Students show activism in various forms

Staff members Asha Lewis ’18 and Dylan Schwartz ’18 share their opinions on the walkout

Asha Lewis and Dylan Schwartz

Asha Lewis

I walked out…

When I walk into school in the morning, I carry my backpack and my books. I do not walk in with the forethought that this might be the place I take my last breath. Last month, the 14 students and three adults at Marjory Stoneman Douglas High School didn’t walk into school that morning with that forethought, and neither should I.  

I walked out of school on March 14 to honor those murdered while doing the same things I do every day. They took the same classes that I take, yet I was able to leave my classroom with my hopes, dreams and my future still ahead of me. The 14 students students and 3 adults at Stoneman Douglas did not, and that is something I can’t get over. They had their life snatched away from them before they even had the chance to live it.

I want to clarify that the walkout was not entirely about gun control. First and foremost, the walkout was about honoring the 17 sacrifices made to a country that cannot protect its children or its educators. But it also is about gun control and it is political because politics and lawmaking are confluent. All we’re asking for is protection. As one of the signs that most resonated with me read: are our lives more important than your guns?

Without the support of the administration, walking out of class for 17 minutes is considerably disruptive, therefore not supported under our First Amendment. Our administration was supportive and while some may find that surprising I, however, did not. Three of those 17 lives lost last month were teachers acting to protect their students. Our teachers, our principles, and our administration are just as threatened by gun violence as their students, if not more. They’re marching for their lives too.
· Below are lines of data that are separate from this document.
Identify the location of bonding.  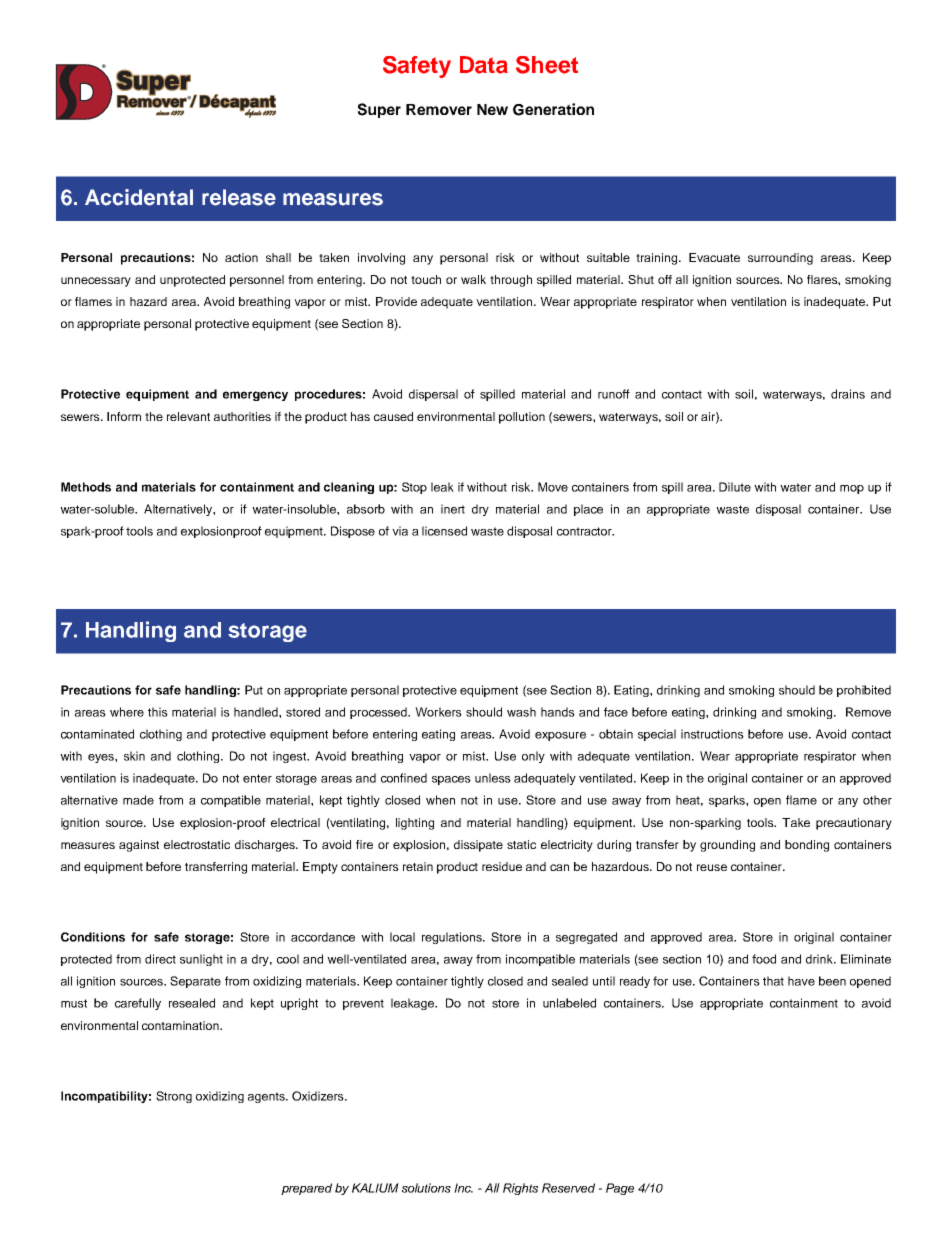
(807, 846).
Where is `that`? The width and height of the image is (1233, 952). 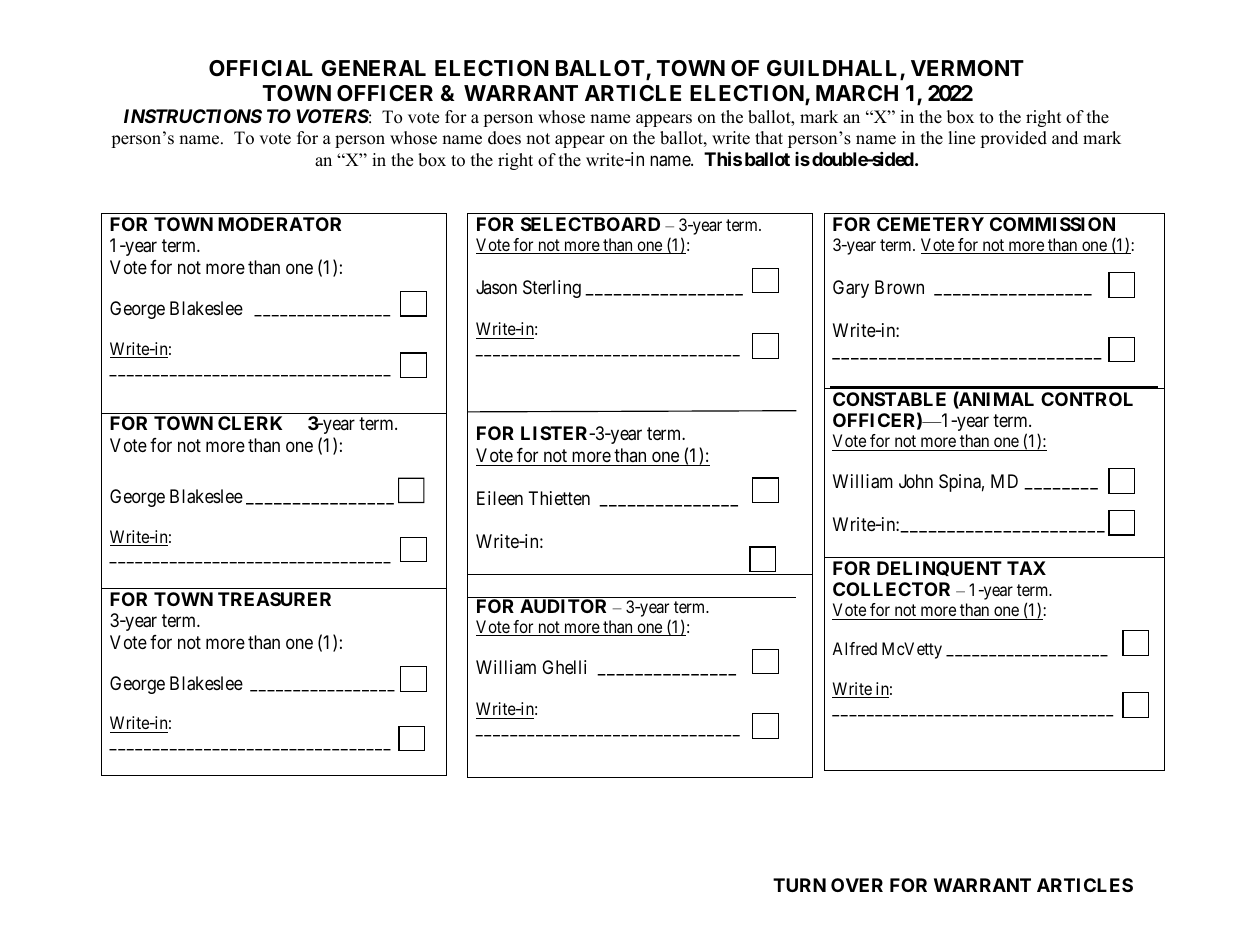
that is located at coordinates (769, 137).
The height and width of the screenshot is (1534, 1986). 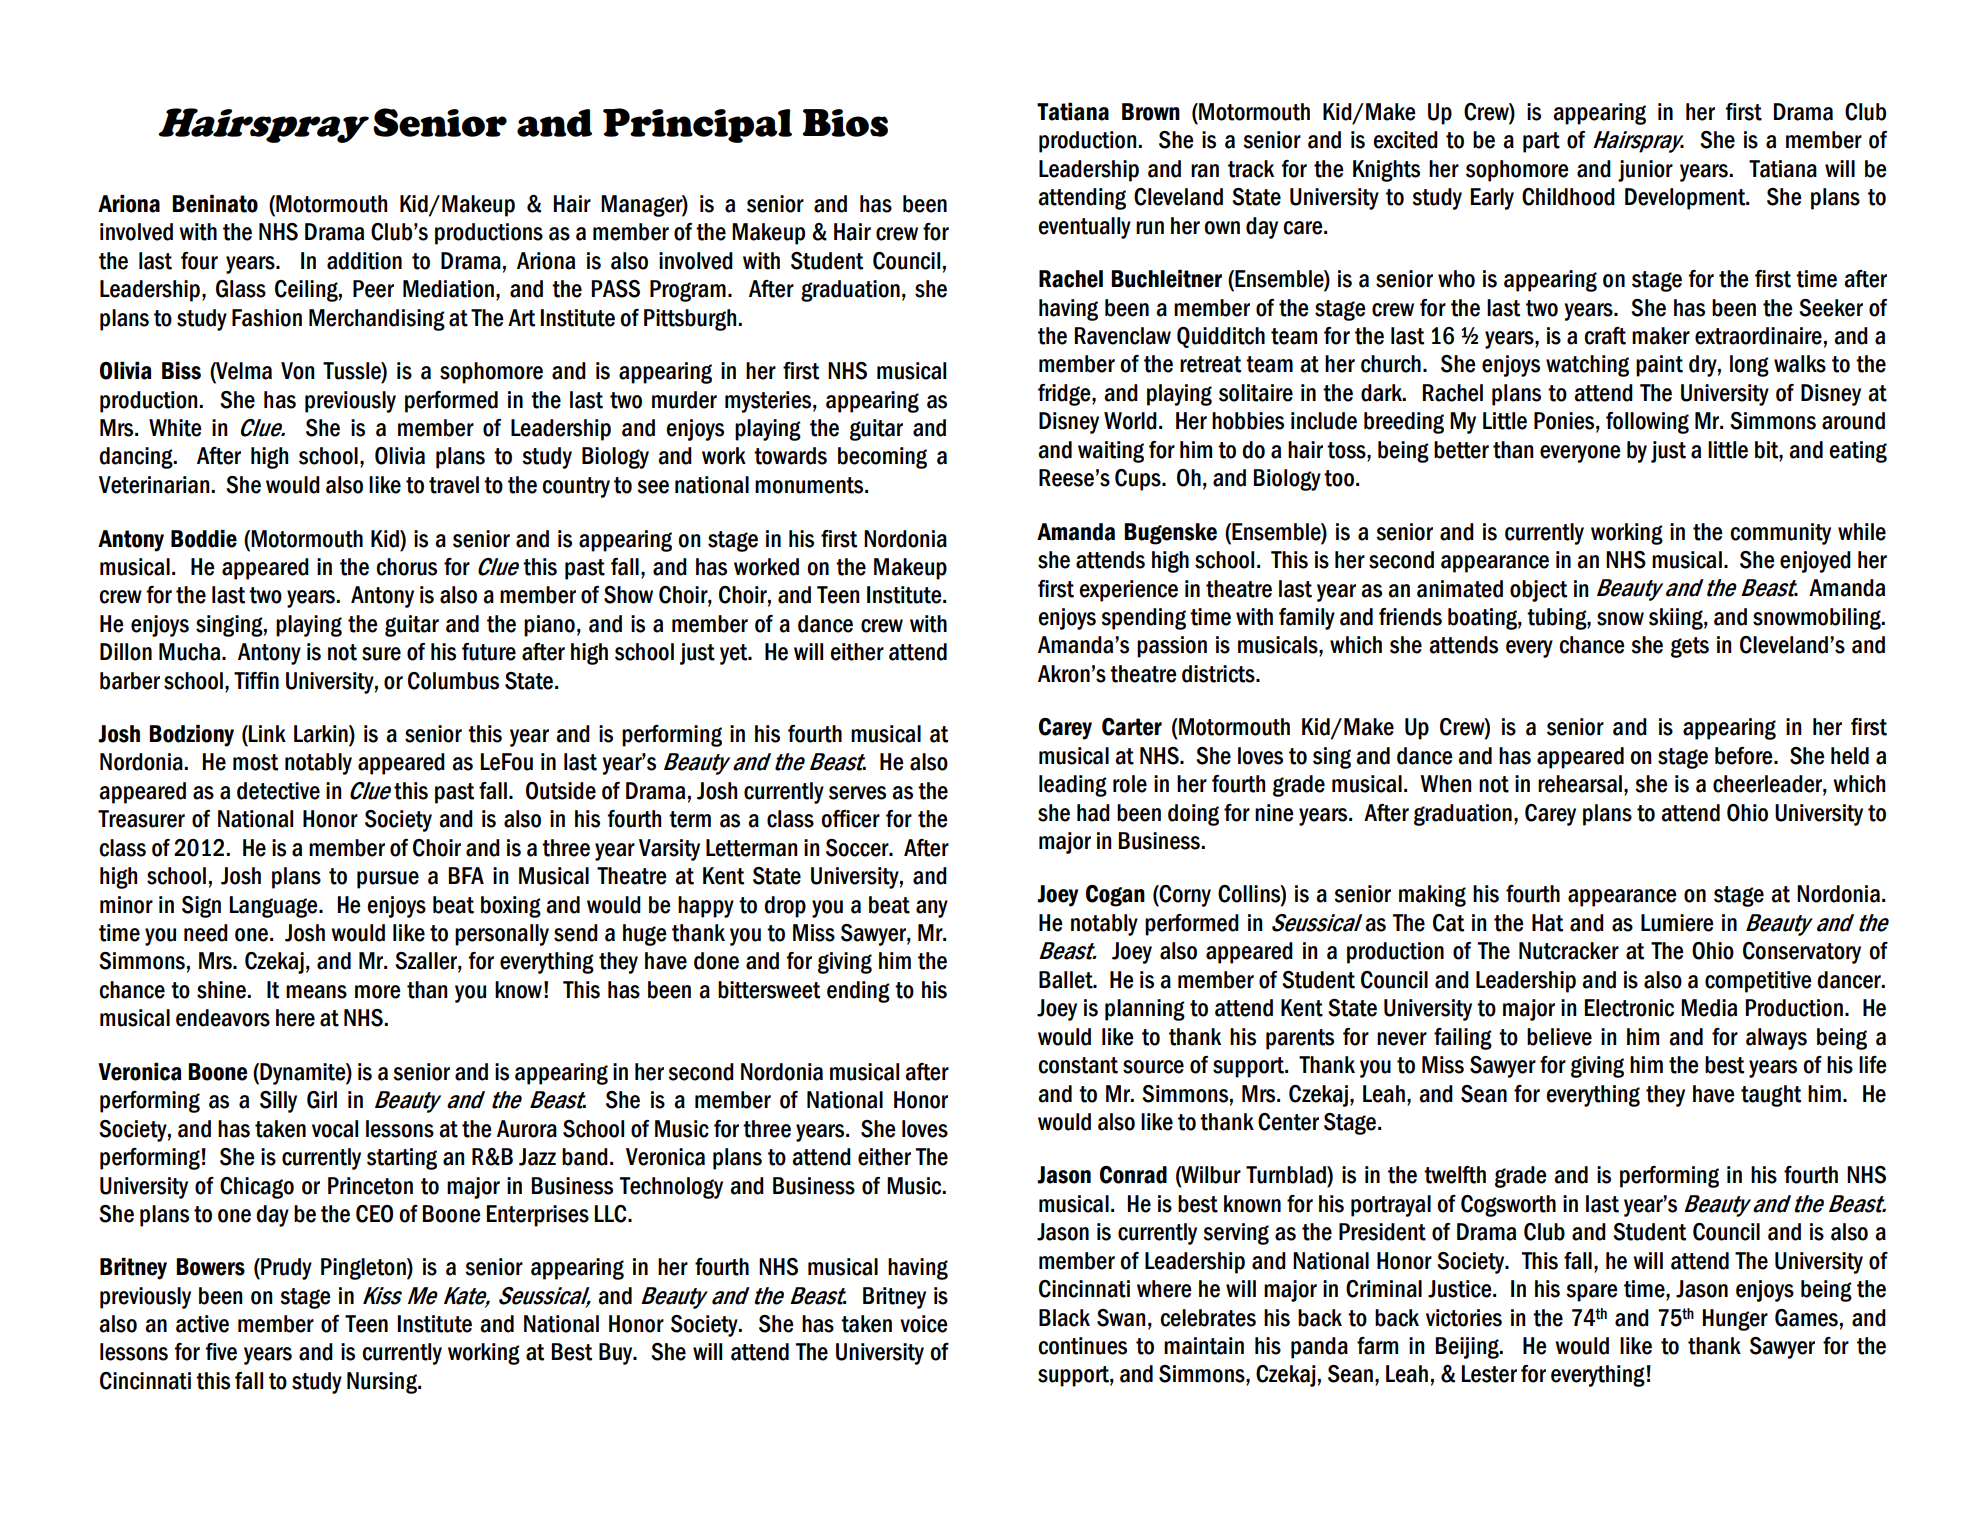 I want to click on five, so click(x=221, y=1352).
Since that fatal day at Stoneman Douglas, more than ten schools in Michigan have received threats of gun violence. ‘Thoughts and prayers’ didn’t protect the 14 students and 3 teachers in Parkland, Florida, so why should I expect them to protect me?  

I want to leave you with this: I do not hate guns. I hate gun violence. I hate that my life is invaluable compared to the backdoor dealings and donations from the NRA and a steadfast conservative platform. I hate that it’s been over 40 years since the first mass school shooting and our country still struggles with an issue that is distinct to our country and our country alone. With this walkout, we are not only raising our voices but making them heard. We are manifesting our dissatisfaction in the votes we cast in November. This walkout is not a one time thing, this is not a futile movement and that is why I walked out. Because I have a feeling, a fervent, indestructible feeling, that we are the generation to end gun violence.

Dylan Schwartz

I stayed seated…

When it comes to political issues, it’s well known and accepted that having the dissenting opinion is frequently met with resistance. Going against the grain, especially when my voice is outnumbered by so many, isn’t exactly my favorite thing to do, though I have some points to make regarding the recent walkout.

First of all, I don’t understand why this peaceful protest had to be a school walkout. Walking out of a school is protest aimed directly at the school itself. At first, it was about honoring the victims. Then, it was gun control. I’m still not sure which is which. Though I don’t understand what is being protested, I know for a fact EGRHS had nothing to do with it. Walking out during school is plainly disrespectful.

It baffled me that the administration was complacent, and encouraged the walkout. It felt more like a pep-rally than a student-led exercise in free speech.

Secondly, conflating politics with tragedy is, in my opinion, never okay, and it cannot be denied that this occurred during the walkout. Standing on the graves of those who died in the Florida shooting is heartless, and the inclination is clear; “if you don’t agree with us, you don’t care enough about the victims.”

Signs were forbidden at first, but of course cropped up. If you want to protest for gun control, be my guest. If you want to honor the victims of the shooting, go for it. But if you conflate the two into one “protest” to push your political agenda, I’m sorry but you won’t get my support. Simply using lost lives to persuade your peers of your political outlook is nothing but a tactic.

The seventeen minutes for the seventeen victims was inappropriate. It would be entirely acceptable for the parents and families to say “I want gun control because a gun killed my child.” But we’re a random public school, in a random part of the country.  People who weren’t involved and who pretend to care in order to win social justice points get on my nerves.

Most of those with the dissenting opinion simply skipped school and didn’t make a big deal out of it. We all know the echo chamber is strong here. Few who share my opinion have the stomach or the motivation to speak out, knowing what happened on the East Vision Instagram shortly after the walkout. Tolerance of the opposition is practically non-existent. Someone simply presented their opinion, same as the students who took their First Amendment rights to the absolute extreme and walked out of school. They were attacked for it, and ganged up on. That’s why I wasn’t crazy about writing this article, but here goes nothing.